Retype the items line for line, beginning at the line that contains "Where should I" and stopping after the last line of the items. Leave the pictures out of your copy.
= = = = = = =
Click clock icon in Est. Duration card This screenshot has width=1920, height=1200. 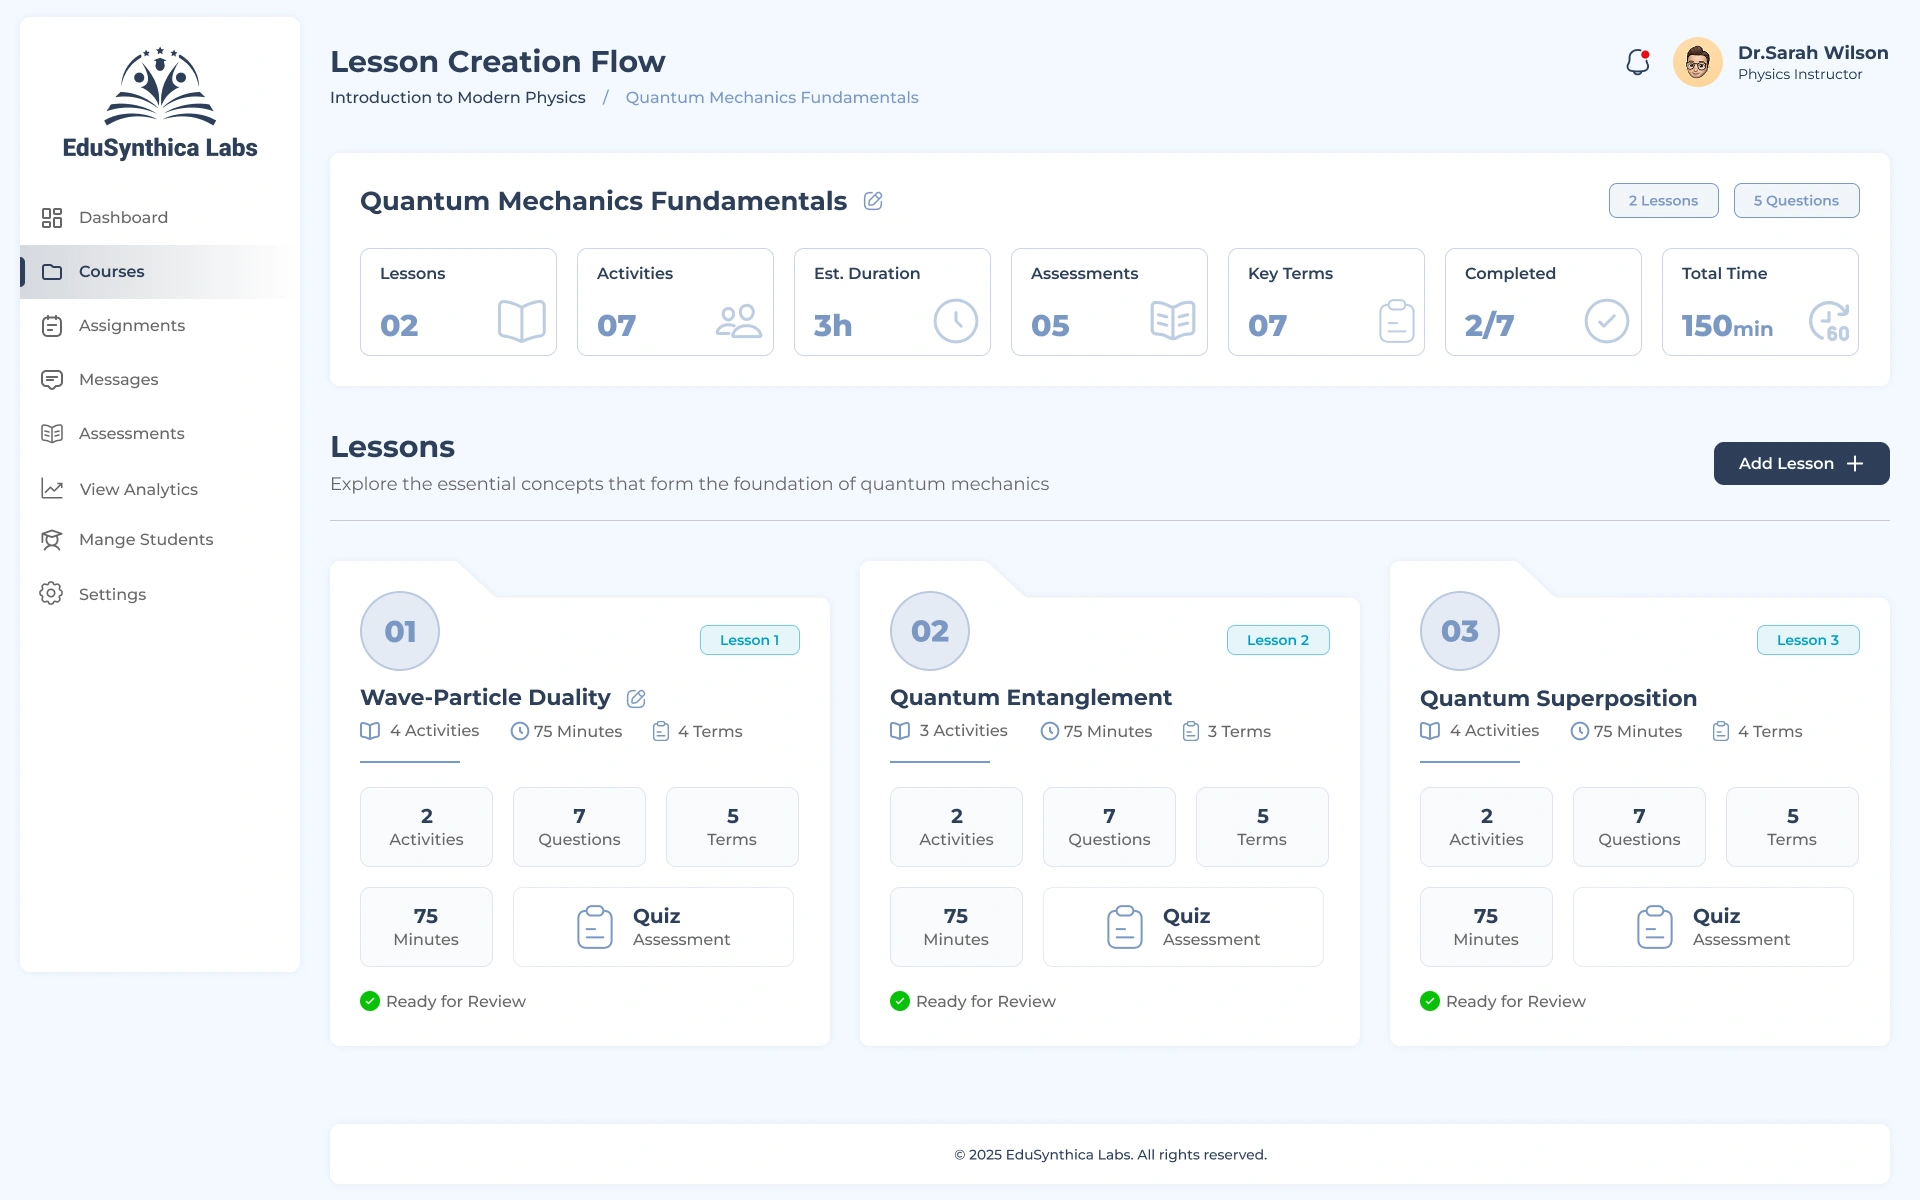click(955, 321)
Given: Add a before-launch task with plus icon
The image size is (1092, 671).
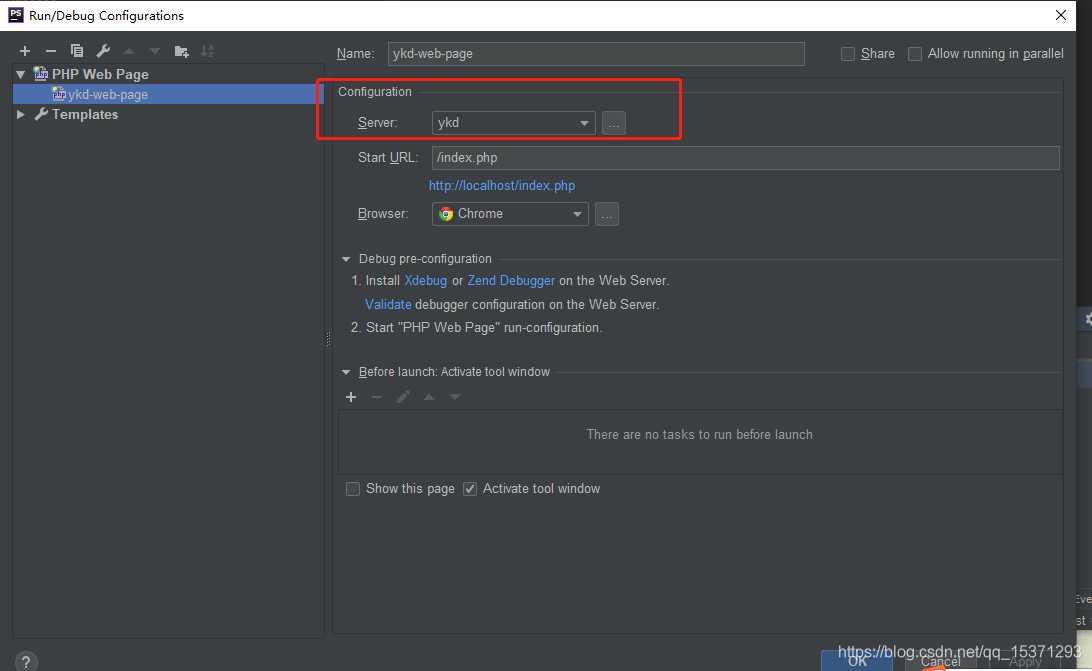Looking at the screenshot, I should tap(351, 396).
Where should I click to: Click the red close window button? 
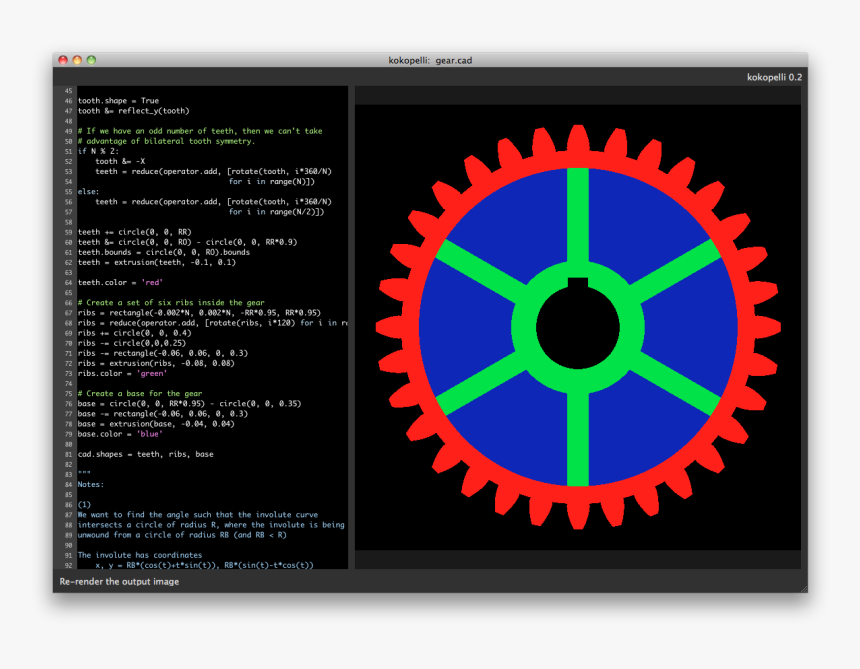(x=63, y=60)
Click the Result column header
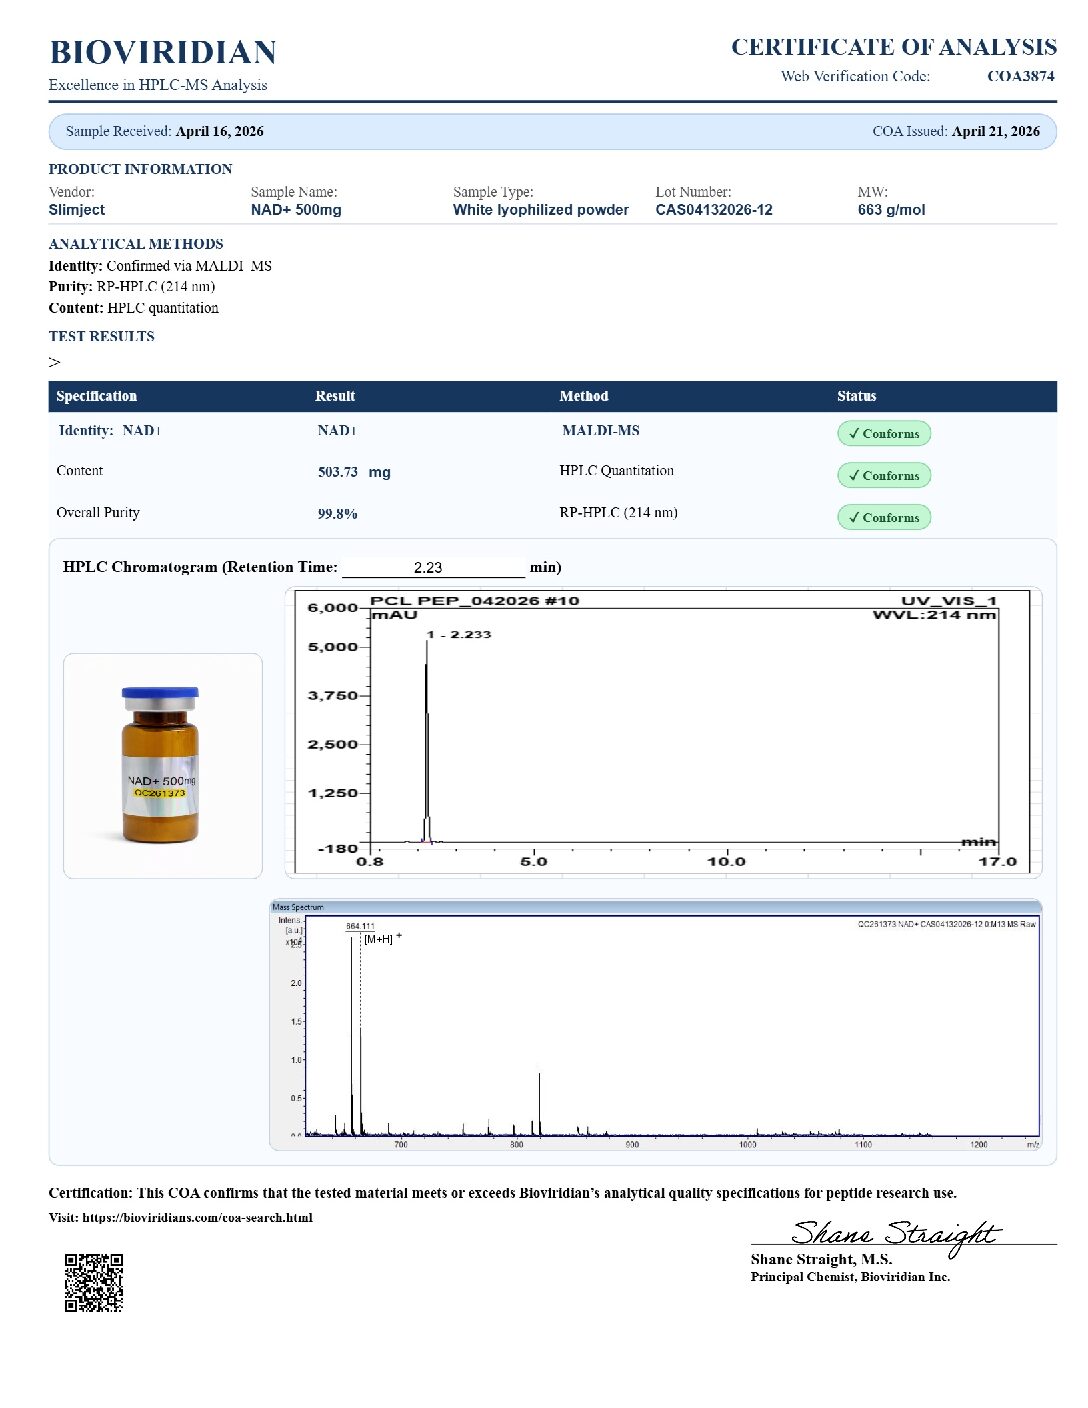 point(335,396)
= = = = = = =
Answer to the problem –
Where should I click to: Click the red close window button? 
(x=63, y=60)
Click the Result column header
 point(335,396)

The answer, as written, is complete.